One day, while preparing for Shabbat, I listened to a tape by Reb Shlomo. He was singing: "And bequeath us your holy Shabbat, oh Lord our God, with love and with willingness", and while he was singing, he inserted a few words in English. I remember him singing "Remember the six million on the great Shabbos", and suddenly I understood that if he were my Rebbe, I could learn something from everything he says, and that I must light an additional pair of Shabbat candles (since I was a little girl I've been lighting two candles) for someone who, had the Holocaust not taken place, would have been lighting Shabbat candles along with her daughters. I realized that I could hand down this custom to my children until the end of time, and thus they would grow up with the awareness of the Shabbat candles that the Germans didn't succeed in extinguishing. And I also felt that this was a way to bring the Holocaust home in a way that adds light, the light of the Shabbat. And I began to do so from that Shabbat on. Four candles: two of my own and two of some other woman, unknown to me.
In January 1989, I traveled with Reb Shlomo to Poland, and I thought that perhaps if I heard a story or saw a picture of a woman, then I would know that I was lighting her Shabbat candles. It didn't happen, and I returned to Jerusalem somewhat brokenhearted. That year, I studied the "Eish Kodesh" every Shabbat. I thought that this was the present I could give the Rebbe: to sit in Jerusalem and study the "Eish Kodesh". When I got to the Shabbat of the weekly portion Hukkatand studied the "torah" I mentioned earlier, I thought to myself that my name is Miriam, and the Rebbe's wife was named Miriam - and maybe I have to light the Shabbat candles of the Rebbe's wife. But then I discovered that she had died before the Holocaust. I knew that the Rebbe had a daughter - Rechtche - Rachel Yehudit. Perhaps she was the source of my candles.
I sought the answer, and found it. Rabbi Dr. Nehemiah Polen, who wrote his doctoral thesis about the Piaseczna Rebbe, agreed to meet with me later that year when I visited Boston. He told me that the Rebbe loved his daughter very much, that he used to kiss her, even on the face. That she would look after her younger cousins when they came to visit, that she would climb trees with them. He told me that the Rebbe used to learn with her. I told myself: "A Rebbe's daughter who climbs trees, who learns, whose father kisses her on the face - she must be the source of my candles".

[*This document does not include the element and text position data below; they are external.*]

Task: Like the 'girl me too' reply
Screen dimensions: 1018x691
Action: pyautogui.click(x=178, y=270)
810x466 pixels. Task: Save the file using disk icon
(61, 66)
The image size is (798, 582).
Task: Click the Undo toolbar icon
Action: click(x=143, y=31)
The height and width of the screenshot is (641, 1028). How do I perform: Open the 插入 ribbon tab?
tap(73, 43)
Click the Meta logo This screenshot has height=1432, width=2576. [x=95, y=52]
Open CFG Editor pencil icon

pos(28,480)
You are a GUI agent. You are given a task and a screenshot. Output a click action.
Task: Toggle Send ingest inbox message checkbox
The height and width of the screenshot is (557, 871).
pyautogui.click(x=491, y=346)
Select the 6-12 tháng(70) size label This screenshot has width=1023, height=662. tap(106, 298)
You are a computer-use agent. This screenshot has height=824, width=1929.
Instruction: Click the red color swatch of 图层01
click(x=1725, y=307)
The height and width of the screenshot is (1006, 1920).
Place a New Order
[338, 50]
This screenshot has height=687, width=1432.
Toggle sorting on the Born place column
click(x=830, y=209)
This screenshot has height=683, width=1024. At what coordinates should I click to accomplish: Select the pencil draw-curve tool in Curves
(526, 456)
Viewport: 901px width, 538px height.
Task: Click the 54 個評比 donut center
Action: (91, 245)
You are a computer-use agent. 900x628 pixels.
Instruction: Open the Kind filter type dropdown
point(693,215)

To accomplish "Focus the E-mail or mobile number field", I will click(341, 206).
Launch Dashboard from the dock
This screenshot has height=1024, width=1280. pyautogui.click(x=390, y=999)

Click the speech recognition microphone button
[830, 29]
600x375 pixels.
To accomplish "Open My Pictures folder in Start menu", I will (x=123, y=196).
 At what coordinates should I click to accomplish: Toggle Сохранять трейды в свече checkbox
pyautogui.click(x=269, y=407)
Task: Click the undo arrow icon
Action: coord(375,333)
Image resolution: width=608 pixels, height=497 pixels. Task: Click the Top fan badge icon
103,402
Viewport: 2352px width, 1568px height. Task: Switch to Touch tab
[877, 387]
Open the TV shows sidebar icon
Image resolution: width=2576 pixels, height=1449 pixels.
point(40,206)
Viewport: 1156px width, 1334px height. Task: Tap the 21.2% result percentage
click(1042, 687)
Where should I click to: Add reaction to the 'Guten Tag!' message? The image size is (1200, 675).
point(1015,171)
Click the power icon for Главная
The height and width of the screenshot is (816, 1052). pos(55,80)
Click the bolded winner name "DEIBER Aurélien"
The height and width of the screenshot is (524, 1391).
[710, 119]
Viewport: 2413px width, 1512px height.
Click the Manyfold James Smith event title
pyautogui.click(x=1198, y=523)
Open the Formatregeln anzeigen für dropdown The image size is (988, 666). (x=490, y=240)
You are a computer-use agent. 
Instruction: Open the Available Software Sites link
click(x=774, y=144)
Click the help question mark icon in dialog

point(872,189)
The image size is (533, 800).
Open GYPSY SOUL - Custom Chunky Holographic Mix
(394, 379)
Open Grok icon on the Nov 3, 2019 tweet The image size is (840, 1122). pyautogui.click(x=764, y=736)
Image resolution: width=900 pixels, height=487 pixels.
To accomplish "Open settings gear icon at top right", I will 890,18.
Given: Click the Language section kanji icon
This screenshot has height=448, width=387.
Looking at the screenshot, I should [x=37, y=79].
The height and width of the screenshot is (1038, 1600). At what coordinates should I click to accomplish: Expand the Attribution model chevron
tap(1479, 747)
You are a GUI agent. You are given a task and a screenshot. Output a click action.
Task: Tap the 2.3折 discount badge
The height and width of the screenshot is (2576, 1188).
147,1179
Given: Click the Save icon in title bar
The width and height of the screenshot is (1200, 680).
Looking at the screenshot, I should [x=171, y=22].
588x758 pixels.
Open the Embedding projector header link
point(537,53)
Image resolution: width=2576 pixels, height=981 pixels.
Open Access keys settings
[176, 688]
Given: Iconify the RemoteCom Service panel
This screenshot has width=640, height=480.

I was happy that I had found what I was looking for. For three days I was in euphoria. On Thursday night, I began to think about the fact that the next day I was about to light Rechtche's candles, and I became weak-kneed. I said to myself: "Only because you want to light her Shabbat candles you think it's all right? Who are you to light her candles?!" I went to Reb Shlomo and told him the whole story. Without a moment's hesitation he looked me in the eye and said: "If you don't do it, who will do it? If you don't do it, who will do it?"
And since then, every Shabbat, I light my two candles and Rechtche's two candles.
There isn't a day when I don't hear voices in my head saying: "If you don't do it, who will do it?", mixed with "Kinderlach, gedenk sze, di groiser zach in die velt iz toen eimetsen a toivah". There isn't a day when I don't see Sarah the tzaddeikes and our Teacher Moshe standing opposite me and demanding that I confront my Creator. There isn't a Shabbat when Rechtche's candles aren't on my table.